### Listed records

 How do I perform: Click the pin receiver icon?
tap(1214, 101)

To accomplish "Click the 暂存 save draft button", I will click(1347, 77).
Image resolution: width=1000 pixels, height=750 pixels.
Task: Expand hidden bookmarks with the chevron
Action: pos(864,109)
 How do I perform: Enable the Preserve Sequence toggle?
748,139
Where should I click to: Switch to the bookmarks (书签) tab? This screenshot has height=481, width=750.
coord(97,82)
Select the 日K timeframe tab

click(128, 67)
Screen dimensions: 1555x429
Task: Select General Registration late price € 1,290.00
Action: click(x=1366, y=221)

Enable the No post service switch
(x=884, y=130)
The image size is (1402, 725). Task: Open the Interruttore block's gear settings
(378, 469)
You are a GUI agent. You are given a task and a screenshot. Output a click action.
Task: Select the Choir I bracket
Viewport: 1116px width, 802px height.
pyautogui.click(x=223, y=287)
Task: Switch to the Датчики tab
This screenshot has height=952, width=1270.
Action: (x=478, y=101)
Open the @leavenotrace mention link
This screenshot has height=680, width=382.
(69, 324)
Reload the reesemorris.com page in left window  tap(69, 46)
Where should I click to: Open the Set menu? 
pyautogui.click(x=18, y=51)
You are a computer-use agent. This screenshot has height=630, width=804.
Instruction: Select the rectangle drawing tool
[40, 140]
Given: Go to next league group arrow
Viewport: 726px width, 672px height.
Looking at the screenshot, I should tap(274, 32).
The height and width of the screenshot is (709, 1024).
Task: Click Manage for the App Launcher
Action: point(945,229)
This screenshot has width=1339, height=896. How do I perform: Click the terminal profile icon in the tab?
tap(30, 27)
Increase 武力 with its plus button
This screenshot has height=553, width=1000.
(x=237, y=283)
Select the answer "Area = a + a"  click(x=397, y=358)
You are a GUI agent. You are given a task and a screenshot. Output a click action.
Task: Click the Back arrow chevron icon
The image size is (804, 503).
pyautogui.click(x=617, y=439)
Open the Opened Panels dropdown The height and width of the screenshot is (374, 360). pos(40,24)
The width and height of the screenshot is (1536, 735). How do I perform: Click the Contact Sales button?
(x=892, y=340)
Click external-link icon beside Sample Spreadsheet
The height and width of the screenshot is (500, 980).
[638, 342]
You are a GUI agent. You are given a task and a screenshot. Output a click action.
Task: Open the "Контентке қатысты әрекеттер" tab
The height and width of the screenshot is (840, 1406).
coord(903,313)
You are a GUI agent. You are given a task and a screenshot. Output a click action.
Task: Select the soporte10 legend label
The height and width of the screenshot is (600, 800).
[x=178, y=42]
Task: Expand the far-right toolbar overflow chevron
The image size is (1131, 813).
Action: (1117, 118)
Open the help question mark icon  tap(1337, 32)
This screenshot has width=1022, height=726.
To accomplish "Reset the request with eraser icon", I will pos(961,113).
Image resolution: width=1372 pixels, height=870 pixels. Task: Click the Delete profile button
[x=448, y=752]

######

Taking the entries above, please repeat each one exactly.

 How do I perform: Click the pin receiver icon?
tap(1214, 101)

To accomplish "Click the 暂存 save draft button", I will click(1347, 77).
Image resolution: width=1000 pixels, height=750 pixels.
Task: Expand hidden bookmarks with the chevron
Action: pos(864,109)
 How do I perform: Enable the Preserve Sequence toggle?
748,139
Where should I click to: Switch to the bookmarks (书签) tab? This screenshot has height=481, width=750.
coord(97,82)
Select the 日K timeframe tab

click(128, 67)
Screen dimensions: 1555x429
Task: Select General Registration late price € 1,290.00
Action: click(x=1366, y=221)

Enable the No post service switch
(x=884, y=130)
The image size is (1402, 725). Task: Open the Interruttore block's gear settings
(378, 469)
You are a GUI agent. You are given a task and a screenshot. Output a click action.
Task: Select the Choir I bracket
Viewport: 1116px width, 802px height.
pyautogui.click(x=223, y=287)
Task: Switch to the Датчики tab
This screenshot has height=952, width=1270.
Action: (x=478, y=101)
Open the @leavenotrace mention link
This screenshot has height=680, width=382.
(69, 324)
Reload the reesemorris.com page in left window  tap(69, 46)
Where should I click to: Open the Set menu? 
pyautogui.click(x=18, y=51)
You are a computer-use agent. This screenshot has height=630, width=804.
Instruction: Select the rectangle drawing tool
[40, 140]
Given: Go to next league group arrow
Viewport: 726px width, 672px height.
Looking at the screenshot, I should tap(274, 32).
The height and width of the screenshot is (709, 1024).
Task: Click Manage for the App Launcher
Action: point(945,229)
This screenshot has width=1339, height=896. How do I perform: Click the terminal profile icon in the tab?
tap(30, 27)
Increase 武力 with its plus button
This screenshot has height=553, width=1000.
(x=237, y=283)
Select the answer "Area = a + a"  click(x=397, y=358)
You are a GUI agent. You are given a task and a screenshot. Output a click action.
Task: Click the Back arrow chevron icon
The image size is (804, 503).
pyautogui.click(x=617, y=439)
Open the Opened Panels dropdown The height and width of the screenshot is (374, 360). pos(40,24)
The width and height of the screenshot is (1536, 735). How do I perform: Click the Contact Sales button?
(x=892, y=340)
Click external-link icon beside Sample Spreadsheet
The height and width of the screenshot is (500, 980).
[638, 342]
You are a GUI agent. You are given a task and a screenshot. Output a click action.
Task: Open the "Контентке қатысты әрекеттер" tab
The height and width of the screenshot is (840, 1406).
coord(903,313)
You are a GUI agent. You are given a task and a screenshot. Output a click action.
Task: Select the soporte10 legend label
The height and width of the screenshot is (600, 800).
[x=178, y=42]
Task: Expand the far-right toolbar overflow chevron
The image size is (1131, 813).
Action: (1117, 118)
Open the help question mark icon  tap(1337, 32)
This screenshot has width=1022, height=726.
To accomplish "Reset the request with eraser icon", I will pos(961,113).
Image resolution: width=1372 pixels, height=870 pixels. Task: Click the Delete profile button
[x=448, y=752]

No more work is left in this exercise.